Змей спорить не стал. Он попятился и взлетел, решив, что суетиться не стоит. За один день невесты никуда не денутся.

Некоторое время Горыныч молча взмахивал крыльями, каждая голова о своем думала.

– А может, поможем людям с игом поганым справиться? – несмело предложил Умник, поглядывая в сторону, пруда.

– Какое иго? – угрюмо усмехнулся Старшой. – Это они нас игом обозвали, не разобравшись. Кроме нас на том бережку никого и не было.

– Ребята, давайте домой – есть хочу, – прорычал Озорник.

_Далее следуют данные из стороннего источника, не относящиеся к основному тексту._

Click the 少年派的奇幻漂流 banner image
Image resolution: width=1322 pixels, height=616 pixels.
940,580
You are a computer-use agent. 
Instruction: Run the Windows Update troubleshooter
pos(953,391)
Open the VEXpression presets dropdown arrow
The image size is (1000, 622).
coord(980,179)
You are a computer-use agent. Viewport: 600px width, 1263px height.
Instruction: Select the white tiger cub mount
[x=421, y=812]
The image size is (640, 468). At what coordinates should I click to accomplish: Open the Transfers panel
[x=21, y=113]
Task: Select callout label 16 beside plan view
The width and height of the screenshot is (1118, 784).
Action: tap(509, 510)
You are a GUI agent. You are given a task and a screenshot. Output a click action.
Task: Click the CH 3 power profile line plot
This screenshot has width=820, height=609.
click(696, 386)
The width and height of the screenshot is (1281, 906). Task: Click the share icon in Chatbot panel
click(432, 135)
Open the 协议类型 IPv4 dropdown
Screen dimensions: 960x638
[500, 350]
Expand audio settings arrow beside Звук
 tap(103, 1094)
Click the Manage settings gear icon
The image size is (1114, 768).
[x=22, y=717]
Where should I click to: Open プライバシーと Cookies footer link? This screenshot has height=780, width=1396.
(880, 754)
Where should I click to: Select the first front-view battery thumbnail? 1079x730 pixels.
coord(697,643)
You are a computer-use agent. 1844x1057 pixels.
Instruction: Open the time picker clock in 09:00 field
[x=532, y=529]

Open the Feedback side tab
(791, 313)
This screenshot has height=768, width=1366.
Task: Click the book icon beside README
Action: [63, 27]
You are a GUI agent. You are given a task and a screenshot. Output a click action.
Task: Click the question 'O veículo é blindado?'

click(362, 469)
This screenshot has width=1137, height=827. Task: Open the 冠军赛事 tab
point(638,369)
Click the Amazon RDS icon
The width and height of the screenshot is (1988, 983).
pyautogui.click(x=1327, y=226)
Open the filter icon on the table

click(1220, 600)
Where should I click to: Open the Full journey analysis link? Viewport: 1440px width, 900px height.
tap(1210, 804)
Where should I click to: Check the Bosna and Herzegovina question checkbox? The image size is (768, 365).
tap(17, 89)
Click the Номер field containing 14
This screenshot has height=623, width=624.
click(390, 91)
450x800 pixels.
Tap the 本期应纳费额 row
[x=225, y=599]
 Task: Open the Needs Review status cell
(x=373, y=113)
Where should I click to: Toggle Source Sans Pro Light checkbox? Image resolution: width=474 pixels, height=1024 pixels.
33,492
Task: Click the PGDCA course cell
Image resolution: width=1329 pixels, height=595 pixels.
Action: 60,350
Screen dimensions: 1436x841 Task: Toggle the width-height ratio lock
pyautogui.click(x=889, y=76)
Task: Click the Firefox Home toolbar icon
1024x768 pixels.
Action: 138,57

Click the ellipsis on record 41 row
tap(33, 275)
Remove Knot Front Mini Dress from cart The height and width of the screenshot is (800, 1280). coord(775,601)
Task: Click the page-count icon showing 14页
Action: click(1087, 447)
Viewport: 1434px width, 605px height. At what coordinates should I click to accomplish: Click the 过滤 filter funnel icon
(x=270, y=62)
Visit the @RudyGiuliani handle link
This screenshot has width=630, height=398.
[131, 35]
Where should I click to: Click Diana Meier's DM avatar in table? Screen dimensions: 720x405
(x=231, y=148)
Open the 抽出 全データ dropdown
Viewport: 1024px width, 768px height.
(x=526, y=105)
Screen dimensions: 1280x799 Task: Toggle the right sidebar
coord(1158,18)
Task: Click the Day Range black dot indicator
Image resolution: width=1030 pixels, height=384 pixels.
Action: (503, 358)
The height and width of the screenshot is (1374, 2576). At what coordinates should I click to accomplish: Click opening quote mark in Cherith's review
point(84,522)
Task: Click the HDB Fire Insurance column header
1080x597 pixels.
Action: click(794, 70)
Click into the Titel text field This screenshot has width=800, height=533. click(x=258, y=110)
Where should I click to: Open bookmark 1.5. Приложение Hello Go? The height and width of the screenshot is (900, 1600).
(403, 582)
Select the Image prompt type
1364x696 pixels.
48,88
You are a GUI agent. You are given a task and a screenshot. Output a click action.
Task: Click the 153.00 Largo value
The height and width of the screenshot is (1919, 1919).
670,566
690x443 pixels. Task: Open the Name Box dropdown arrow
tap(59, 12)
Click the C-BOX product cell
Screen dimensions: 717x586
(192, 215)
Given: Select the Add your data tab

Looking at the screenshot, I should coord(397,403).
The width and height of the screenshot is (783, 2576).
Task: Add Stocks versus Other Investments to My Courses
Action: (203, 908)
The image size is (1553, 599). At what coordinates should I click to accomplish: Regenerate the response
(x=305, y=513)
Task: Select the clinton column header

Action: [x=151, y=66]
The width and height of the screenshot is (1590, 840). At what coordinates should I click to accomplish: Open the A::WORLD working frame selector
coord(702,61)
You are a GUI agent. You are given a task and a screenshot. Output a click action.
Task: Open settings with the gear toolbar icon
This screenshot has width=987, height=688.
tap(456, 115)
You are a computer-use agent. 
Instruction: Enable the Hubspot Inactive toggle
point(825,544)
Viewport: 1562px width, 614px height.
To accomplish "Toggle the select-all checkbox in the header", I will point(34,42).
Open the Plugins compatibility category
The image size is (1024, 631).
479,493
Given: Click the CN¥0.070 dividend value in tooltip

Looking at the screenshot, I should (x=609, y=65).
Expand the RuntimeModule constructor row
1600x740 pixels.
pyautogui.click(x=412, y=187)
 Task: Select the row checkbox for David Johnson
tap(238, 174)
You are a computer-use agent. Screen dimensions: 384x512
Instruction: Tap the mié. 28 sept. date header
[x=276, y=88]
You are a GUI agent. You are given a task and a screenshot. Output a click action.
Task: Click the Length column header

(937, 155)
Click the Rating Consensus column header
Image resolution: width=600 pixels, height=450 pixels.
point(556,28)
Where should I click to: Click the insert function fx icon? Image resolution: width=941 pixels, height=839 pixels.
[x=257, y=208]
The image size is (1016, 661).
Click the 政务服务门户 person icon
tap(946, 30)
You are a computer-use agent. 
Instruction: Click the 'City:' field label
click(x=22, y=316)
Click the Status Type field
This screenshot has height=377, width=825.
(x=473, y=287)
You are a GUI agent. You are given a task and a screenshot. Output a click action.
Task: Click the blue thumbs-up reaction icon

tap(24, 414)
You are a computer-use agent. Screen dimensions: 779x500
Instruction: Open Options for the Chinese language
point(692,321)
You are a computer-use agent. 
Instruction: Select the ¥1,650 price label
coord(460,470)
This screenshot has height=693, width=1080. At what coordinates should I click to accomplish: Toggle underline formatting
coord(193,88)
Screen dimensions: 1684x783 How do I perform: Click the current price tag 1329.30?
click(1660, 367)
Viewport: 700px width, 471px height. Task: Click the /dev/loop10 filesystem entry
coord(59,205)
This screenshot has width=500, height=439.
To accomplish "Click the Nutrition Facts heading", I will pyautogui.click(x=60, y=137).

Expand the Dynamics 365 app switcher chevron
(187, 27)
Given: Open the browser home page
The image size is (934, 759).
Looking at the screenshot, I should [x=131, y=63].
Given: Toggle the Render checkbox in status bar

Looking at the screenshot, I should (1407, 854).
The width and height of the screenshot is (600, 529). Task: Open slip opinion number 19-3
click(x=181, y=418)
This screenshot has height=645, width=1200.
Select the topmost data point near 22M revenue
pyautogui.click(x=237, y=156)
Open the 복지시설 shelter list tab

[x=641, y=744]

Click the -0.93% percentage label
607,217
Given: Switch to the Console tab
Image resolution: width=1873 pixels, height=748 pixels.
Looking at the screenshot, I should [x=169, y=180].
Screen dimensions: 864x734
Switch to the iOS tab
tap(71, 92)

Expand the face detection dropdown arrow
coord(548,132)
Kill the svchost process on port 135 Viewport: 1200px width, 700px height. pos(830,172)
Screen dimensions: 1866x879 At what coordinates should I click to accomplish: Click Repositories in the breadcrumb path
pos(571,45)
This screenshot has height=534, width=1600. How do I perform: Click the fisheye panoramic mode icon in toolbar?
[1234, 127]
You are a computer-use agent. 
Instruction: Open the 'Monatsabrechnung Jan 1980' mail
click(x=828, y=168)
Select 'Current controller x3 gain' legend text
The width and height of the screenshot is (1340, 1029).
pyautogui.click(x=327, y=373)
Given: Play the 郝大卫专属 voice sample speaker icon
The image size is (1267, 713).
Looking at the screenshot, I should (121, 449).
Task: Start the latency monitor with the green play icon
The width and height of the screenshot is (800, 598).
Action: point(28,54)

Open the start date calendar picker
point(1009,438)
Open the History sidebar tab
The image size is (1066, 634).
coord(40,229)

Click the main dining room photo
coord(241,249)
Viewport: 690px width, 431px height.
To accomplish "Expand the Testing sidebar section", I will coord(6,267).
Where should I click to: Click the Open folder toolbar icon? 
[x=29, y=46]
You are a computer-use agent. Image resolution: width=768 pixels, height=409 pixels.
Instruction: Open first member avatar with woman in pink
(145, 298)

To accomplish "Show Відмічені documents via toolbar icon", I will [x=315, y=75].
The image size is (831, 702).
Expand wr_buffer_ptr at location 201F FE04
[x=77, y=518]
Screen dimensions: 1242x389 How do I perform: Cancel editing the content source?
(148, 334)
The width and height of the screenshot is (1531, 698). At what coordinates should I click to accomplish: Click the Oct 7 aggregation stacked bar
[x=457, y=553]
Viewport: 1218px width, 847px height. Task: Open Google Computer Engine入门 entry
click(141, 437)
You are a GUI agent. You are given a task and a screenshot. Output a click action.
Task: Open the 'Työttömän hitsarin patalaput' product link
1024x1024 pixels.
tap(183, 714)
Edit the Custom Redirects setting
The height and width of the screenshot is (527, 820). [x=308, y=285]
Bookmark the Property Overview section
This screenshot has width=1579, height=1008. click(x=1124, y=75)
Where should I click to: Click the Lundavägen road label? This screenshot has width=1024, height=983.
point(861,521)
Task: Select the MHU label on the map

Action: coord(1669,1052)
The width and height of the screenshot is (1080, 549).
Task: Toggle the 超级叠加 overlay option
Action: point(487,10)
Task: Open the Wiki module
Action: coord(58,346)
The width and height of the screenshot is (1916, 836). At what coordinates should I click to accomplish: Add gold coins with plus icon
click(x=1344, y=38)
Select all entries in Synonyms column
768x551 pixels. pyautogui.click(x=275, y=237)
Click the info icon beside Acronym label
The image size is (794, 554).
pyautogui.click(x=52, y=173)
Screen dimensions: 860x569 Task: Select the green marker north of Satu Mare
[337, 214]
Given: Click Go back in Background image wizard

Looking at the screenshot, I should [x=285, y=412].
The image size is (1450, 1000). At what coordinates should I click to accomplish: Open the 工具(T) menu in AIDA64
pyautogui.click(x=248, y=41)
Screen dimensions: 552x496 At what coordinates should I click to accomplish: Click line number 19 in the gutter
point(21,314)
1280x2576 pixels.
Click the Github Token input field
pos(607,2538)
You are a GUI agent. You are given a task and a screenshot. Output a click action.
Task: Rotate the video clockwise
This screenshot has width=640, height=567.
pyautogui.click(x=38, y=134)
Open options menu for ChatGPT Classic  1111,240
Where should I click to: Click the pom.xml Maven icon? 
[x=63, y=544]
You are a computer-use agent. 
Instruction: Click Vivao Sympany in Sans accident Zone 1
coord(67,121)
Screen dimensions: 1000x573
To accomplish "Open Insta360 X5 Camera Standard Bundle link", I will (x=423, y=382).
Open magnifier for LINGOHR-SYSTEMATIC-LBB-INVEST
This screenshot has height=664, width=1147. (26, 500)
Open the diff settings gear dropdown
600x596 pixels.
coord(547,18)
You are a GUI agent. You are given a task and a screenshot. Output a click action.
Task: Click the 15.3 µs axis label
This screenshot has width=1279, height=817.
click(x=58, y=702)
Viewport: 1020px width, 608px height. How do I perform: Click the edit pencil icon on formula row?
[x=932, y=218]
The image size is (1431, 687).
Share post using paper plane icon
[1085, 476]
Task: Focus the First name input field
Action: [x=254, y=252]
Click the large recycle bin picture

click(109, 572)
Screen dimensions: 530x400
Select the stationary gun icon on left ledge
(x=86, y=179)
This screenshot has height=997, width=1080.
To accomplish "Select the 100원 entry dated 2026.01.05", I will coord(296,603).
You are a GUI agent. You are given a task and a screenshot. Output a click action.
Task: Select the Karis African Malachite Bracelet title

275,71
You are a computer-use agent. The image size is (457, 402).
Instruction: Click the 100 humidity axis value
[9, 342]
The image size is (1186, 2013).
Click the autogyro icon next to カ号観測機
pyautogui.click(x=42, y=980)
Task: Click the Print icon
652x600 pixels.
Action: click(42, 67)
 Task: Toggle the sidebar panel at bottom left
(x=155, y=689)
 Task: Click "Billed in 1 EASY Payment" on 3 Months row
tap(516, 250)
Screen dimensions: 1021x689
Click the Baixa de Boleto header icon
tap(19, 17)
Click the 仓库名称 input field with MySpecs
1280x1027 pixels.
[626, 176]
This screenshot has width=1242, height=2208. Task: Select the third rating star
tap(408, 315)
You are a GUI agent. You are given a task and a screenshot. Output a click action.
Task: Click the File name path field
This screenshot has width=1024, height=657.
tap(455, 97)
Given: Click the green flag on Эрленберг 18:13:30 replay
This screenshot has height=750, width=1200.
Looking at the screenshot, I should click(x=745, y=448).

– Потерпишь, – утешил его старший брат. – И откуда у тебя аппетит такой безразмерный взялся? Только что ведь откушали!

– Требую единоличного права управления полетом! – вдруг взбунтовался Озорник. – Положено один раз в год. И вообще, у нас эта… как ее… демагогия, вот!

– Демократия, остолоп, – поправил Старшой, но спорить не стал, хотя дал себе слово раз и навсегда установить диктатуру. Решение это только окрепло после того, как средний брат вошел в крутое пике и, схватив с луга откормленную корову, взмыл вверх.

– Ну и зачем? – поинтересовался Старшой.

– Молоко люблю, – буркнул Озорник. – Раз уж мы решили жениться, почему бы не побаловать себя?

– Я не буду ее доить. Не умею, – вступил в разговор Умник. – И вообще, сначала женился бы, а потом уж и хозяйством обзаводился.

– Сам научусь, велика наука – за титьки дергать! – оптимистично воскликнул Озорник.

– Такими лапищами ты ей все вымя оторвешь, – осторожно напомнил Умник, на историю, в Английских землях имевшую место быть, намекая.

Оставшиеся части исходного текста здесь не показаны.